Work request —
Every line from the one containing "Task: Run the paid_users query block" to the end of the data below should be copied exactly, but pictures should not.

Stored items —
::::::::::

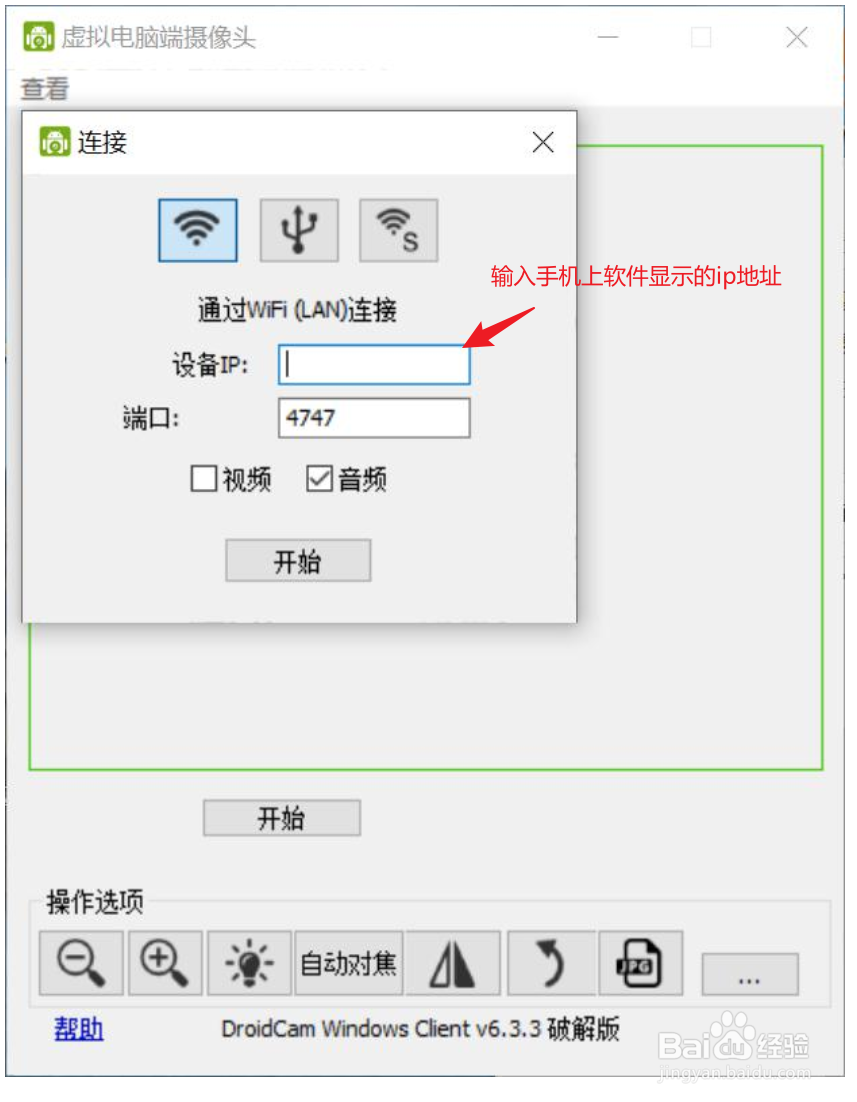The image size is (857, 1102).
Task: Select the USB connection mode icon
Action: [x=299, y=231]
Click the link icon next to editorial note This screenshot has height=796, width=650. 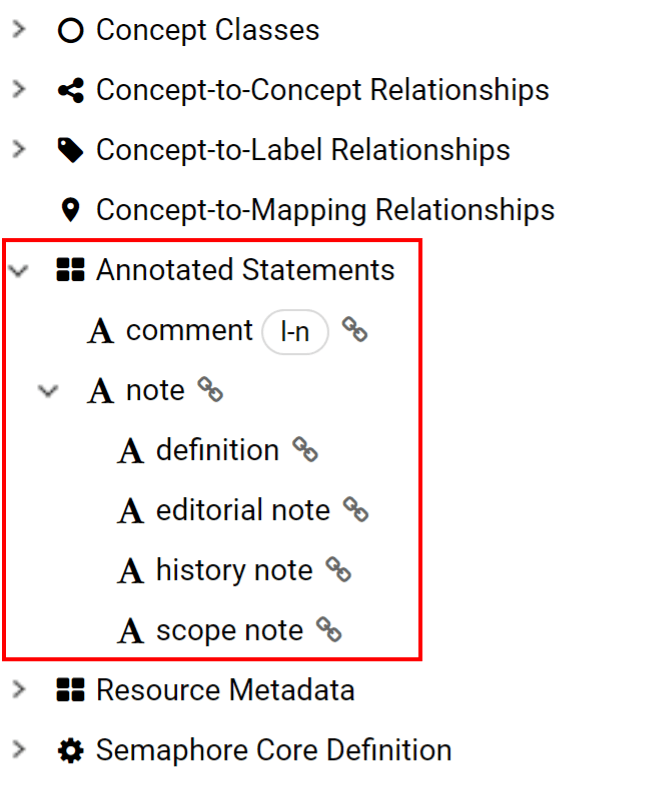pyautogui.click(x=356, y=510)
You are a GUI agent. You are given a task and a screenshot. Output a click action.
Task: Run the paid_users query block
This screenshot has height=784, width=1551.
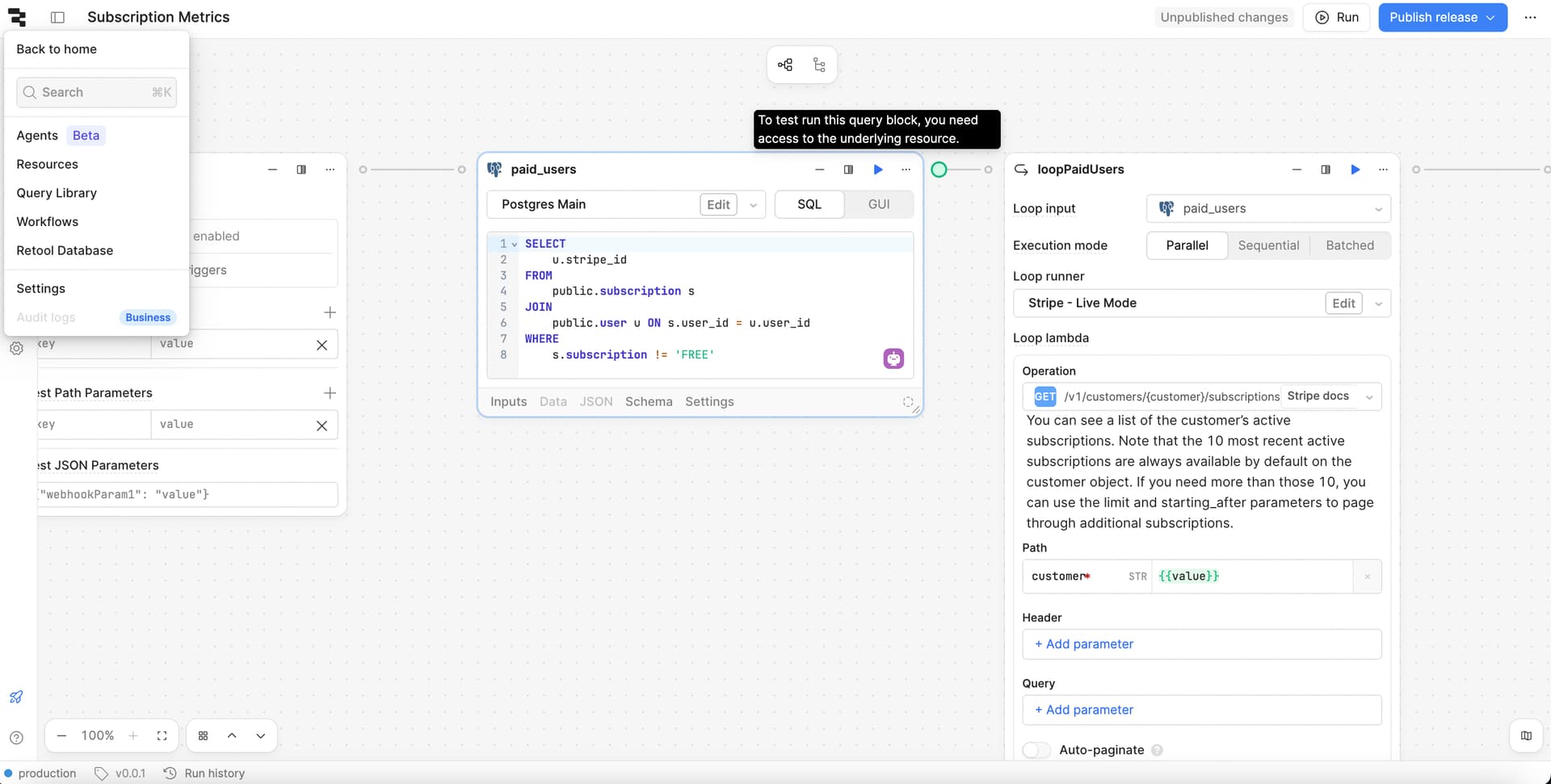[877, 170]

::::::::::

Written response —
Task: Run the paid_users query block
This screenshot has height=784, width=1551.
[877, 170]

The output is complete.